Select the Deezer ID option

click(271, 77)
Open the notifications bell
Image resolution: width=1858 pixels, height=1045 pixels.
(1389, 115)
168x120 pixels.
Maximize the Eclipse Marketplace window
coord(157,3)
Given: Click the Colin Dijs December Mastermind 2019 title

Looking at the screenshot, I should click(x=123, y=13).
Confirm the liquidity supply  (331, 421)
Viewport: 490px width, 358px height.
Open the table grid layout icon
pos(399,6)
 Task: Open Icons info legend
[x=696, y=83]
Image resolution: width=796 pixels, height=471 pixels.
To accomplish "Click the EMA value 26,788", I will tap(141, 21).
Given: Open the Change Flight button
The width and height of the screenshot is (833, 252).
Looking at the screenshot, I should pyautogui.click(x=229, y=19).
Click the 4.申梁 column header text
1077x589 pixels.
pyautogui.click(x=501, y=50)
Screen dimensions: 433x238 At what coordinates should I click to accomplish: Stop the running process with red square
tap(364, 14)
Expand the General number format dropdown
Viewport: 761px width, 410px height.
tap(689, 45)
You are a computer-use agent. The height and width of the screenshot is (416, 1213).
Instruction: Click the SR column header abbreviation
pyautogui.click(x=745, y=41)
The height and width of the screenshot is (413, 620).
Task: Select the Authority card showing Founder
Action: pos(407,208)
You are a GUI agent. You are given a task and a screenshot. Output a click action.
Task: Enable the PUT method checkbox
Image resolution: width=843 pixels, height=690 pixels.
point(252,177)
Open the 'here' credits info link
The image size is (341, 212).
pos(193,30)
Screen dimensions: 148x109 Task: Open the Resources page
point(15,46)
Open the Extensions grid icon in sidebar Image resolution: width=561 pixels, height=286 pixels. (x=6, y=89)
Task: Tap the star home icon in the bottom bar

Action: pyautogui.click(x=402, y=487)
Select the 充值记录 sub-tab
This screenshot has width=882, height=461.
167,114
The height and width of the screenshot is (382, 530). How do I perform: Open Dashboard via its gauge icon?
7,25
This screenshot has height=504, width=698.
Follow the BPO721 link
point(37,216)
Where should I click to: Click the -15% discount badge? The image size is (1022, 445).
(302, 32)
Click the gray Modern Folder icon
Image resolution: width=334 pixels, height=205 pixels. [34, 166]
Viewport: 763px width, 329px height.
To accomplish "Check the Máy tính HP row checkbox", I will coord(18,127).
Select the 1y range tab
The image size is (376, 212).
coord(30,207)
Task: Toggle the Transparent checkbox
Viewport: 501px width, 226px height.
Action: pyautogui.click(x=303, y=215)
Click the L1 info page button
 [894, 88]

▶ JOB:
From the records above, pick out each line containing the string "info" and copy it. Case counts.

▶ FULL ANSWER:
 Task: Open Icons info legend
Open the 'here' credits info link
Click the L1 info page button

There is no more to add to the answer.